=== Section Start ===

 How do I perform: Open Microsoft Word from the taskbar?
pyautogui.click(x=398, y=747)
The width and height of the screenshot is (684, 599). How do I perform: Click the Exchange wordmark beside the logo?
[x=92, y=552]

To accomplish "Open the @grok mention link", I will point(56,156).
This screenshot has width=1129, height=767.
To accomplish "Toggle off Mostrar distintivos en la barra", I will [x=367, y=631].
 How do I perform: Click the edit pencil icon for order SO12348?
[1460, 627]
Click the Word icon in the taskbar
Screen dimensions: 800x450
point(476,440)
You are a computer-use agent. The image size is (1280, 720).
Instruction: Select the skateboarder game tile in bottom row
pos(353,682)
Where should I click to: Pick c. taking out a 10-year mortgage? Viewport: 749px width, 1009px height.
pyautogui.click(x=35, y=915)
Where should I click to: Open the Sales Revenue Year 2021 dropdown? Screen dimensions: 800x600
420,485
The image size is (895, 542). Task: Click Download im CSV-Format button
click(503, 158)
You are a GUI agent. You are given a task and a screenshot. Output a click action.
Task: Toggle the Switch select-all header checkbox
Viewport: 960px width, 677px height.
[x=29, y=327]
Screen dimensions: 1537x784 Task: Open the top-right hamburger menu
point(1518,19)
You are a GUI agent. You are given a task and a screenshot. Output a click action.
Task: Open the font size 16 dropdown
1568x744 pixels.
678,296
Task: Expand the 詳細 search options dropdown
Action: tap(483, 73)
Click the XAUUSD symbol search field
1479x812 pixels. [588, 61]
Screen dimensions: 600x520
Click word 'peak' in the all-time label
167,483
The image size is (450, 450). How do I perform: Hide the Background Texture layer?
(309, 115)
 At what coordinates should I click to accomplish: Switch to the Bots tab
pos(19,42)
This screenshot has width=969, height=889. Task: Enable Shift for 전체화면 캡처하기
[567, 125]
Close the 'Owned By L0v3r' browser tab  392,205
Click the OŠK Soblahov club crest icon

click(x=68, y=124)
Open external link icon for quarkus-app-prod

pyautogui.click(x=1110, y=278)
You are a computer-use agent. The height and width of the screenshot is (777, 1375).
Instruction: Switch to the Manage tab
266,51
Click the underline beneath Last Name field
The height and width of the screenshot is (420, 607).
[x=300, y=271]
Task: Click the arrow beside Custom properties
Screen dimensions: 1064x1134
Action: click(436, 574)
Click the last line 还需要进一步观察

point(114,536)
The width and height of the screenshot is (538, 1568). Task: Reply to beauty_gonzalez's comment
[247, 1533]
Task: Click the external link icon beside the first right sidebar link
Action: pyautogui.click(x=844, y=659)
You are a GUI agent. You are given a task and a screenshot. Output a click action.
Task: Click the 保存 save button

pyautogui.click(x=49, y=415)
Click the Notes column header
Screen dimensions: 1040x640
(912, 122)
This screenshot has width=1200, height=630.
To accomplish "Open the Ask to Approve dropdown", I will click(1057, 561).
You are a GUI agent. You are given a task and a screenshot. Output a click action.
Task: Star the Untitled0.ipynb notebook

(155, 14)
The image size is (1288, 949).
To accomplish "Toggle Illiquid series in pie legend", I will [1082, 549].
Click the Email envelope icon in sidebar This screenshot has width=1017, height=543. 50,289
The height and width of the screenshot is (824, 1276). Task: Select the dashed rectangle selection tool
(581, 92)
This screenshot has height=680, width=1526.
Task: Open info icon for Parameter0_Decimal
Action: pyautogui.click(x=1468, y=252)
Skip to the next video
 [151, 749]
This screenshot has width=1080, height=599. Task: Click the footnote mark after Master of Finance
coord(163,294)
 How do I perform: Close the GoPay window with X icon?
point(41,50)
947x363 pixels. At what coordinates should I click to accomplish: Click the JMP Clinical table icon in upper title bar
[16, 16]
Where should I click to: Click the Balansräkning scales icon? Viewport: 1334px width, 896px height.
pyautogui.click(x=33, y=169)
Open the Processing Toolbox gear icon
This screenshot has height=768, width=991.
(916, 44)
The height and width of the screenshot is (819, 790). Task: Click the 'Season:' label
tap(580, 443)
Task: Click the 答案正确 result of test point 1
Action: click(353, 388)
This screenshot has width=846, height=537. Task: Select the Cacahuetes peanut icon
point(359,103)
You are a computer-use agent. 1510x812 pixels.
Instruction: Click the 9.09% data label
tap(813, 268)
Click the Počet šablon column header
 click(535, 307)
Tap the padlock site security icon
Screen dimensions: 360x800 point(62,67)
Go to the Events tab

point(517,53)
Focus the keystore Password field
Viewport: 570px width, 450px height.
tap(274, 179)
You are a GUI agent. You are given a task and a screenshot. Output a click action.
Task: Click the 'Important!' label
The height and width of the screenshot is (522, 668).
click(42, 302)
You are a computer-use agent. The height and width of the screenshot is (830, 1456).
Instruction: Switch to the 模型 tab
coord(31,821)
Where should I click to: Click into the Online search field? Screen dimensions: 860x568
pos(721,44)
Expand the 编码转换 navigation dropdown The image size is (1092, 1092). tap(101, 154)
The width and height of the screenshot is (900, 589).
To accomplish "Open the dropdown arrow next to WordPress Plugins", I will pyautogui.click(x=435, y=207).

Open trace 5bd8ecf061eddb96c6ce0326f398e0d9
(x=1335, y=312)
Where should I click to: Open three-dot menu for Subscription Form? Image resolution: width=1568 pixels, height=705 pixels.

=== Section End ===

For each line in the listing, return it exactly as shown.

 How do I perform: Open Microsoft Word from the taskbar?
pyautogui.click(x=398, y=747)
The width and height of the screenshot is (684, 599). How do I perform: Click the Exchange wordmark beside the logo?
[x=92, y=552]

To accomplish "Open the @grok mention link", I will point(56,156).
This screenshot has width=1129, height=767.
To accomplish "Toggle off Mostrar distintivos en la barra", I will [x=367, y=631].
 How do I perform: Click the edit pencil icon for order SO12348?
[1460, 627]
Click the Word icon in the taskbar
Screen dimensions: 800x450
point(476,440)
You are a computer-use agent. The image size is (1280, 720).
Instruction: Select the skateboarder game tile in bottom row
pos(353,682)
Where should I click to: Pick c. taking out a 10-year mortgage? Viewport: 749px width, 1009px height.
pyautogui.click(x=35, y=915)
Where should I click to: Open the Sales Revenue Year 2021 dropdown? Screen dimensions: 800x600
420,485
The image size is (895, 542). Task: Click Download im CSV-Format button
click(503, 158)
You are a GUI agent. You are given a task and a screenshot. Output a click action.
Task: Toggle the Switch select-all header checkbox
Viewport: 960px width, 677px height.
[x=29, y=327]
Screen dimensions: 1537x784 Task: Open the top-right hamburger menu
point(1518,19)
You are a GUI agent. You are given a task and a screenshot. Output a click action.
Task: Open the font size 16 dropdown
1568x744 pixels.
678,296
Task: Expand the 詳細 search options dropdown
Action: tap(483, 73)
Click the XAUUSD symbol search field
1479x812 pixels. [588, 61]
Screen dimensions: 600x520
Click word 'peak' in the all-time label
167,483
The image size is (450, 450). How do I perform: Hide the Background Texture layer?
(309, 115)
 At what coordinates should I click to accomplish: Switch to the Bots tab
pos(19,42)
This screenshot has width=969, height=889. Task: Enable Shift for 전체화면 캡처하기
[567, 125]
Close the 'Owned By L0v3r' browser tab  392,205
Click the OŠK Soblahov club crest icon

click(x=68, y=124)
Open external link icon for quarkus-app-prod

pyautogui.click(x=1110, y=278)
You are a computer-use agent. The height and width of the screenshot is (777, 1375).
Instruction: Switch to the Manage tab
266,51
Click the underline beneath Last Name field
The height and width of the screenshot is (420, 607).
[x=300, y=271]
Task: Click the arrow beside Custom properties
Screen dimensions: 1064x1134
Action: click(436, 574)
Click the last line 还需要进一步观察

point(114,536)
The width and height of the screenshot is (538, 1568). Task: Reply to beauty_gonzalez's comment
[247, 1533]
Task: Click the external link icon beside the first right sidebar link
Action: pyautogui.click(x=844, y=659)
You are a GUI agent. You are given a task and a screenshot. Output a click action.
Task: Click the 保存 save button

pyautogui.click(x=49, y=415)
Click the Notes column header
Screen dimensions: 1040x640
(912, 122)
This screenshot has width=1200, height=630.
To accomplish "Open the Ask to Approve dropdown", I will click(1057, 561).
You are a GUI agent. You are given a task and a screenshot. Output a click action.
Task: Star the Untitled0.ipynb notebook

(155, 14)
The image size is (1288, 949).
To accomplish "Toggle Illiquid series in pie legend", I will [1082, 549].
Click the Email envelope icon in sidebar This screenshot has width=1017, height=543. 50,289
The height and width of the screenshot is (824, 1276). Task: Select the dashed rectangle selection tool
(581, 92)
This screenshot has height=680, width=1526.
Task: Open info icon for Parameter0_Decimal
Action: pyautogui.click(x=1468, y=252)
Skip to the next video
 [151, 749]
This screenshot has width=1080, height=599. Task: Click the footnote mark after Master of Finance
coord(163,294)
 How do I perform: Close the GoPay window with X icon?
point(41,50)
947x363 pixels. At what coordinates should I click to accomplish: Click the JMP Clinical table icon in upper title bar
[16, 16]
Where should I click to: Click the Balansräkning scales icon? Viewport: 1334px width, 896px height.
pyautogui.click(x=33, y=169)
Open the Processing Toolbox gear icon
This screenshot has height=768, width=991.
(916, 44)
The height and width of the screenshot is (819, 790). Task: Click the 'Season:' label
tap(580, 443)
Task: Click the 答案正确 result of test point 1
Action: click(353, 388)
This screenshot has width=846, height=537. Task: Select the Cacahuetes peanut icon
point(359,103)
You are a computer-use agent. 1510x812 pixels.
Instruction: Click the 9.09% data label
tap(813, 268)
Click the Počet šablon column header
 click(535, 307)
Tap the padlock site security icon
Screen dimensions: 360x800 point(62,67)
Go to the Events tab

point(517,53)
Focus the keystore Password field
Viewport: 570px width, 450px height.
tap(274, 179)
You are a GUI agent. You are given a task and a screenshot. Output a click action.
Task: Click the 'Important!' label
The height and width of the screenshot is (522, 668).
click(42, 302)
You are a computer-use agent. The height and width of the screenshot is (830, 1456).
Instruction: Switch to the 模型 tab
coord(31,821)
Where should I click to: Click into the Online search field? Screen dimensions: 860x568
pos(721,44)
Expand the 编码转换 navigation dropdown The image size is (1092, 1092). tap(101, 154)
The width and height of the screenshot is (900, 589).
To accomplish "Open the dropdown arrow next to WordPress Plugins", I will pyautogui.click(x=435, y=207).

Open trace 5bd8ecf061eddb96c6ce0326f398e0d9
(x=1335, y=312)
Where should I click to: Open three-dot menu for Subscription Form? Image resolution: width=1568 pixels, height=705 pixels.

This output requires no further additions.